EXERCISE PROMPT.
From the listing below, copy only the lines from the line that contains "GOLD hlavní partner (164, 1666)" to the line that contains "[Follow Economic Policy Institute on Facebook]", counting those two lines as part of the copy.

DATA FOR THIS TASK.
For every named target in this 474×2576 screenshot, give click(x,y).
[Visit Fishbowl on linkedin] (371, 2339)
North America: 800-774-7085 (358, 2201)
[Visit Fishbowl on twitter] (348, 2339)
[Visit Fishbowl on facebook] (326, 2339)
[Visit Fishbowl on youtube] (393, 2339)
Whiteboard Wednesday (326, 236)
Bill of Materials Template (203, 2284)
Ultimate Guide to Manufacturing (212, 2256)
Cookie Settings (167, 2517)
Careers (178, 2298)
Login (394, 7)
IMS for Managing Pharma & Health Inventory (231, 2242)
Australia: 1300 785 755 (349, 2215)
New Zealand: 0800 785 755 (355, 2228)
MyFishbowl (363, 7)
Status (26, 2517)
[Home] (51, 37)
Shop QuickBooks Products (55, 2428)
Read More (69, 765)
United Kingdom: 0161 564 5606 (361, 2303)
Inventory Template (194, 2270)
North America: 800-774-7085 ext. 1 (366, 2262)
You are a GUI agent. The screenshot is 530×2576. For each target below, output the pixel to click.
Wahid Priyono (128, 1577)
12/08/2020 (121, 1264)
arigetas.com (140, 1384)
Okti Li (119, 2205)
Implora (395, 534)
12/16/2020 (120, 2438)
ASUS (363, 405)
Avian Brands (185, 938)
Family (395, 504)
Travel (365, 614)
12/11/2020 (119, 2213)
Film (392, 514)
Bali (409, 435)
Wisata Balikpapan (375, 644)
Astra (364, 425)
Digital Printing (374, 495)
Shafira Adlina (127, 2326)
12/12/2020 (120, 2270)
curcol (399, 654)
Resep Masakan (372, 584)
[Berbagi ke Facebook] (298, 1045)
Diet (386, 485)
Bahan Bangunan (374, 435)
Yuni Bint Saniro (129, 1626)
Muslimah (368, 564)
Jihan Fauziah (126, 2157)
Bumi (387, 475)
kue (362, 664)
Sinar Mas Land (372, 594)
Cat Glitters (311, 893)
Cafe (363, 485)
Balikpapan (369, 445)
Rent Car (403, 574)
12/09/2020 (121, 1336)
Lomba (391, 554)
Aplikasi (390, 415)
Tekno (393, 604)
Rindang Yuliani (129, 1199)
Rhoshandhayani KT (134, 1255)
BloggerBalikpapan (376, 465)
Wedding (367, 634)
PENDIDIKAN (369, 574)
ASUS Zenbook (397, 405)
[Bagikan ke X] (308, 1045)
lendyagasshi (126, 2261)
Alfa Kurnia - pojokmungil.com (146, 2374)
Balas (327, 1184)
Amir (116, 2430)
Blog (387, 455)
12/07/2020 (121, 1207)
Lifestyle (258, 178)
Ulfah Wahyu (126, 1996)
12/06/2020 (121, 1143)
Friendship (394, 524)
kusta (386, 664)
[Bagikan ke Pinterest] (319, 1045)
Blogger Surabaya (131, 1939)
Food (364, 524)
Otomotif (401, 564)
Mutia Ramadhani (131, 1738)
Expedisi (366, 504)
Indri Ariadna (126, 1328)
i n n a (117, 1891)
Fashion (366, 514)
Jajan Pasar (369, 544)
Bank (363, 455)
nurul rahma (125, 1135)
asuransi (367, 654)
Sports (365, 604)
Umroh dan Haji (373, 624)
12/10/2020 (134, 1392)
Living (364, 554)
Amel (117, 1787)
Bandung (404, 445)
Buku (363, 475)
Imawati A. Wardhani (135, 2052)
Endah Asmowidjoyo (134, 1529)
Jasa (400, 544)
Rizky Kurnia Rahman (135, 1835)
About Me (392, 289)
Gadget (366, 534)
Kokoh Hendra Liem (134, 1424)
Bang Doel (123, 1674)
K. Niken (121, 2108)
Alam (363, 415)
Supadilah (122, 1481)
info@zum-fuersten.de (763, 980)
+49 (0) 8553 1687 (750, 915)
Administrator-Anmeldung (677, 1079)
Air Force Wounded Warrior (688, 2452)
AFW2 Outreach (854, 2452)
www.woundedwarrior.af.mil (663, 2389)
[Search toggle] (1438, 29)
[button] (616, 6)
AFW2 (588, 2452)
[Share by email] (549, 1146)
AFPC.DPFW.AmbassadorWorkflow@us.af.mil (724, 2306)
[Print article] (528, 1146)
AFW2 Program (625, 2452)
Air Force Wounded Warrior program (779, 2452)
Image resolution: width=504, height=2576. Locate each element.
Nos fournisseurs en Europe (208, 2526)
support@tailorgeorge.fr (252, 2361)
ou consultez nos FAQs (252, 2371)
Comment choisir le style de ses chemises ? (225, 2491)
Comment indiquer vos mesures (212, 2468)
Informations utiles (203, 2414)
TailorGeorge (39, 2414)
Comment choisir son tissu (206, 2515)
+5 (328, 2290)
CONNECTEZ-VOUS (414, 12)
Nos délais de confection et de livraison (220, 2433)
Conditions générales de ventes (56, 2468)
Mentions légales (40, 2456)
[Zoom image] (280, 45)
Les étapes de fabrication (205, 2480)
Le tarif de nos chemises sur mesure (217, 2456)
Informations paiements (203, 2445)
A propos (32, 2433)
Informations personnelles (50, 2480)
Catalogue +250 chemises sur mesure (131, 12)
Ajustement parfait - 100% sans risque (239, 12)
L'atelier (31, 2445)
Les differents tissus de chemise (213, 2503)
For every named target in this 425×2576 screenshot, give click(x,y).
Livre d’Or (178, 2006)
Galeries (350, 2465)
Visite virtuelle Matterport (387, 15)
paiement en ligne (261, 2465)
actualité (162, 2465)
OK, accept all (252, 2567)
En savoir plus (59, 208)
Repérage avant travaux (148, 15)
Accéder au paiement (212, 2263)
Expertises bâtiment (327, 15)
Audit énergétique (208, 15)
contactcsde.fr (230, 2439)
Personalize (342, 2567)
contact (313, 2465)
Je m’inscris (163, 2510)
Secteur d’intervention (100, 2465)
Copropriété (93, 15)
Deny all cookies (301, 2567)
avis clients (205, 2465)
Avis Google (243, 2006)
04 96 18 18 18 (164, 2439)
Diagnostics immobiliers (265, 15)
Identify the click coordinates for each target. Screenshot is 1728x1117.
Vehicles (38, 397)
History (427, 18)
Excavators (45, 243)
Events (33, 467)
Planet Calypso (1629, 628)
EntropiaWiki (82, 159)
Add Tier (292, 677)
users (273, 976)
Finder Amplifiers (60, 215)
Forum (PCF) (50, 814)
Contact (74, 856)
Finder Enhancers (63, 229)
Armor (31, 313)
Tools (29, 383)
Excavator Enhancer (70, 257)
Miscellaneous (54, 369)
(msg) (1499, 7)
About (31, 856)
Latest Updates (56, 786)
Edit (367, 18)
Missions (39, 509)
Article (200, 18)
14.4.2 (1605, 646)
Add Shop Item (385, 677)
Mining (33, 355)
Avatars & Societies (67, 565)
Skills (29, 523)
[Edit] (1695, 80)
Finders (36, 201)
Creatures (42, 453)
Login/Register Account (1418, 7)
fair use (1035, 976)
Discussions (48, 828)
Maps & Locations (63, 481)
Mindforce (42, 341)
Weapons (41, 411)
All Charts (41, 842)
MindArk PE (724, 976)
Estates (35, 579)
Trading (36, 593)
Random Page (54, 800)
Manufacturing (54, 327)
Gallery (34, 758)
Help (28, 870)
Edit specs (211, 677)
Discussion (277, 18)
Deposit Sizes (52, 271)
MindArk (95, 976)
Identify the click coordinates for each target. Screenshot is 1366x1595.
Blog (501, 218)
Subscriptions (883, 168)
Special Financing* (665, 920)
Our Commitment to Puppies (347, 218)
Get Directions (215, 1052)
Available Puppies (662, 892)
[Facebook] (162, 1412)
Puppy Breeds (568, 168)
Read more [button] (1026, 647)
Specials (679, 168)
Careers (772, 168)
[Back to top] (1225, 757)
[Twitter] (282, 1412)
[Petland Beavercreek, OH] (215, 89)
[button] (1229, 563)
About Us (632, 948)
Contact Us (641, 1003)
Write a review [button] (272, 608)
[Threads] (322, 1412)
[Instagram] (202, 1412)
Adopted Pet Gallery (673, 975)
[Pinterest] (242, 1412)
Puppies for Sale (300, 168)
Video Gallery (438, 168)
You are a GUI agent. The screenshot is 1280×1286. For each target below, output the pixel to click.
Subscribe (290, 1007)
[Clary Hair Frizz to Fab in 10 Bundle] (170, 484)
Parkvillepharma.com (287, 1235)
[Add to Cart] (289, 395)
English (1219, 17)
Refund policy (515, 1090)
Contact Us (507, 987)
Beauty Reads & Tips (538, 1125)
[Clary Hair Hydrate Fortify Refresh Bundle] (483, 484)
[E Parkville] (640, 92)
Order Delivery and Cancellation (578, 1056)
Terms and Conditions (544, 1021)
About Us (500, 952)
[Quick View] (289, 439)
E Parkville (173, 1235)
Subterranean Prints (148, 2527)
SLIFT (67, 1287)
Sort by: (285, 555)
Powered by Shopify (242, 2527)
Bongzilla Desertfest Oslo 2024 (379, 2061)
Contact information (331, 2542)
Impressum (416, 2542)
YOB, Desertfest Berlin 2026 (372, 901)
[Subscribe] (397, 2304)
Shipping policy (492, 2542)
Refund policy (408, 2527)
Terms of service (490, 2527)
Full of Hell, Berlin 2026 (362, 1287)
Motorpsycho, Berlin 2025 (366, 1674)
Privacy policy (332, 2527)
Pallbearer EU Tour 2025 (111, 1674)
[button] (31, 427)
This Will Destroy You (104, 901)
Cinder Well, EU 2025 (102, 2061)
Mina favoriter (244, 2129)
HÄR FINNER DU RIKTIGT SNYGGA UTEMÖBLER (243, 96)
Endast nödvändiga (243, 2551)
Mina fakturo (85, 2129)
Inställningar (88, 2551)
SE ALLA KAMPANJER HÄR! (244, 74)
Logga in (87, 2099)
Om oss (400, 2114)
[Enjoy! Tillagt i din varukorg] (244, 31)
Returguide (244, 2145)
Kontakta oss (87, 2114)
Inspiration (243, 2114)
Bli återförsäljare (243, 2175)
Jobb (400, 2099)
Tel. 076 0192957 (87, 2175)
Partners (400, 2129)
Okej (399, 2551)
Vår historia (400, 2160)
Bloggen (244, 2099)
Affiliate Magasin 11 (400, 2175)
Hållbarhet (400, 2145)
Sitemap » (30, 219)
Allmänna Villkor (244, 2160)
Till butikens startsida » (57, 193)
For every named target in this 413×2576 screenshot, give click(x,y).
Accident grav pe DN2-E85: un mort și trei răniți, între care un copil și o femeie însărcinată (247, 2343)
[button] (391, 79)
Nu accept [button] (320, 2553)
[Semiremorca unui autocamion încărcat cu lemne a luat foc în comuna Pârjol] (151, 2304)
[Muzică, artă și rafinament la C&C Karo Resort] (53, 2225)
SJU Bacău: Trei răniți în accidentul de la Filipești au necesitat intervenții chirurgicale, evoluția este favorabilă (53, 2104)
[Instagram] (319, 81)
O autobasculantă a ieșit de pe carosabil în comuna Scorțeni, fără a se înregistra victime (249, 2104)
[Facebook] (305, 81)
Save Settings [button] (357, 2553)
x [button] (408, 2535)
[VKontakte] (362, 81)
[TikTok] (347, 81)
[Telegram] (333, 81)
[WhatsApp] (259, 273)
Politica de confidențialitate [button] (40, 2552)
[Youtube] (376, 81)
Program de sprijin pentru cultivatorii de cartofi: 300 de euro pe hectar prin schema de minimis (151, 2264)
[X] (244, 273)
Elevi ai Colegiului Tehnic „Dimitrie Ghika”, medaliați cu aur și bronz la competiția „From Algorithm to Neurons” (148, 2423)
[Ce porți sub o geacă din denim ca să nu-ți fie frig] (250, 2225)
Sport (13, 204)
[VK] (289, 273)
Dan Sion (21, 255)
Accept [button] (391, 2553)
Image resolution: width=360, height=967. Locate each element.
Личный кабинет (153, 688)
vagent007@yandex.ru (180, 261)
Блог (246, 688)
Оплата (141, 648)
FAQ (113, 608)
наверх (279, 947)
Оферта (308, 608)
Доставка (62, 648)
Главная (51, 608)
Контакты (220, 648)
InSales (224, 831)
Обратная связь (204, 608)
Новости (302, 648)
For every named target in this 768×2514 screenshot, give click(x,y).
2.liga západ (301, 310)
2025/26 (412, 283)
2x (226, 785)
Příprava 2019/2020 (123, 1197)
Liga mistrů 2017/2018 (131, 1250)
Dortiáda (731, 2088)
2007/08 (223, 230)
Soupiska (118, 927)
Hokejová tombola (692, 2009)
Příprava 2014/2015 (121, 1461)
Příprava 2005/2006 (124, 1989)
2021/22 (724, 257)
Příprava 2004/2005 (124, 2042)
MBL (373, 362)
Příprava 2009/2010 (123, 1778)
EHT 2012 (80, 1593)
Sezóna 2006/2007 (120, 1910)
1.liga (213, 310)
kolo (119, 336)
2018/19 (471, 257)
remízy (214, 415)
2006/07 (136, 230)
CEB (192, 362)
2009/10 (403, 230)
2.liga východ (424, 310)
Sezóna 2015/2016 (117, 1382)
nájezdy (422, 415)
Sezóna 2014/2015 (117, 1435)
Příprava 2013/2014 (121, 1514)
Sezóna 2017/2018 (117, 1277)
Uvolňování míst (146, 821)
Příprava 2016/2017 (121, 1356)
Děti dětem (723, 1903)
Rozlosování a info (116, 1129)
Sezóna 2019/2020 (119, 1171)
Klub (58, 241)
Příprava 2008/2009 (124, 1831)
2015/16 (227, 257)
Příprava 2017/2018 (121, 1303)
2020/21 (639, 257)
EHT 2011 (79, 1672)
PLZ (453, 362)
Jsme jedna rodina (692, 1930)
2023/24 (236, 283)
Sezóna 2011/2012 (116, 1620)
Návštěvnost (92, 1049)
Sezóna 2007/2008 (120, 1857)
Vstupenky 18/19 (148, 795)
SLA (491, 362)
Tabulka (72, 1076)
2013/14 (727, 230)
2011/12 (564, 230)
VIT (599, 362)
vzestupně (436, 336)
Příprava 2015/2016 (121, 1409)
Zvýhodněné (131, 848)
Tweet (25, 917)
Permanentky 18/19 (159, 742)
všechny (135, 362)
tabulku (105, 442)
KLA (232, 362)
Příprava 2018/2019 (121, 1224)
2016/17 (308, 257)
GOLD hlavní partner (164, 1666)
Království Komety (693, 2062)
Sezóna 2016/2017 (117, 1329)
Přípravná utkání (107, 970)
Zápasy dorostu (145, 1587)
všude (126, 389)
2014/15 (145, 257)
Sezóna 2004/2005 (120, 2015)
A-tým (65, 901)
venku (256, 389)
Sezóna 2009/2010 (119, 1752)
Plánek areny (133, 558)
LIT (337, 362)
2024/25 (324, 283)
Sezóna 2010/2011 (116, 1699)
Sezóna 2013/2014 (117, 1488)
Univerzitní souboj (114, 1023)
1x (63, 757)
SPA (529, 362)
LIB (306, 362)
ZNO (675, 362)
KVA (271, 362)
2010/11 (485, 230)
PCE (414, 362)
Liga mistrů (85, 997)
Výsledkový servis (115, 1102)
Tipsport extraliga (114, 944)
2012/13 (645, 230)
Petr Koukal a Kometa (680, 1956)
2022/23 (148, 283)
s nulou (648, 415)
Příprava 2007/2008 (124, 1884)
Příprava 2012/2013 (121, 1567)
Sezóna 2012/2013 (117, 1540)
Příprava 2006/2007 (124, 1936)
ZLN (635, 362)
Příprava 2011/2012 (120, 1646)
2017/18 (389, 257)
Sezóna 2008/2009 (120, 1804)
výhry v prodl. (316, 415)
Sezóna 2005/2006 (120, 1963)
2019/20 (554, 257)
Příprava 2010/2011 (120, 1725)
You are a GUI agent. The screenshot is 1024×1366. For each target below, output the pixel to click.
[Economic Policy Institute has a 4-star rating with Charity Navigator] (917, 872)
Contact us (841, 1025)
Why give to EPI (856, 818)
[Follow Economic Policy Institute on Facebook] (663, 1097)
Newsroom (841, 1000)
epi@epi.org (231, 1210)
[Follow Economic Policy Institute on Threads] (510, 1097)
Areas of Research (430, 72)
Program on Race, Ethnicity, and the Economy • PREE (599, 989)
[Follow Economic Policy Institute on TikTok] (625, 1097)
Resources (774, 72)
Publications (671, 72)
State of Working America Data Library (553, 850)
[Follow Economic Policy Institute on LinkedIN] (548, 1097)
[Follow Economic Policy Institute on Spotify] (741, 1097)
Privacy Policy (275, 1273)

SOLVED PROBLEM.
GOLD hlavní partner (164, 1666)
Království Komety (693, 2062)
Sezóna 2016/2017 (117, 1329)
Přípravná utkání (107, 970)
Zápasy dorostu (145, 1587)
všude (126, 389)
2014/15 (145, 257)
Sezóna 2004/2005 (120, 2015)
A-tým (65, 901)
venku (256, 389)
Sezóna 2009/2010 (119, 1752)
Plánek areny (133, 558)
LIT (337, 362)
2024/25 (324, 283)
Sezóna 2010/2011 (116, 1699)
Sezóna 2013/2014 (117, 1488)
Univerzitní souboj (114, 1023)
1x (63, 757)
SPA (529, 362)
LIB (306, 362)
ZNO (675, 362)
KVA (271, 362)
2010/11 (485, 230)
PCE (414, 362)
Liga mistrů (85, 997)
Výsledkový servis (115, 1102)
Tipsport extraliga (114, 944)
2012/13 (645, 230)
Petr Koukal a Kometa (680, 1956)
2022/23 (148, 283)
s nulou (648, 415)
Příprava 2007/2008 (124, 1884)
Příprava 2012/2013 (121, 1567)
Sezóna 2012/2013 (117, 1540)
Příprava 2006/2007 (124, 1936)
ZLN (635, 362)
Příprava 2011/2012 (120, 1646)
2017/18 (389, 257)
Sezóna 2008/2009 (120, 1804)
výhry v prodl. (316, 415)
Sezóna 2005/2006 (120, 1963)
2019/20 (554, 257)
Příprava 2010/2011 (120, 1725)
You are a GUI agent. The screenshot is 1024×1366. For each target below, output the pixel to click.
[Economic Policy Institute has a 4-star rating with Charity Navigator] (917, 872)
Contact us (841, 1025)
Why give to EPI (856, 818)
[Follow Economic Policy Institute on Facebook] (663, 1097)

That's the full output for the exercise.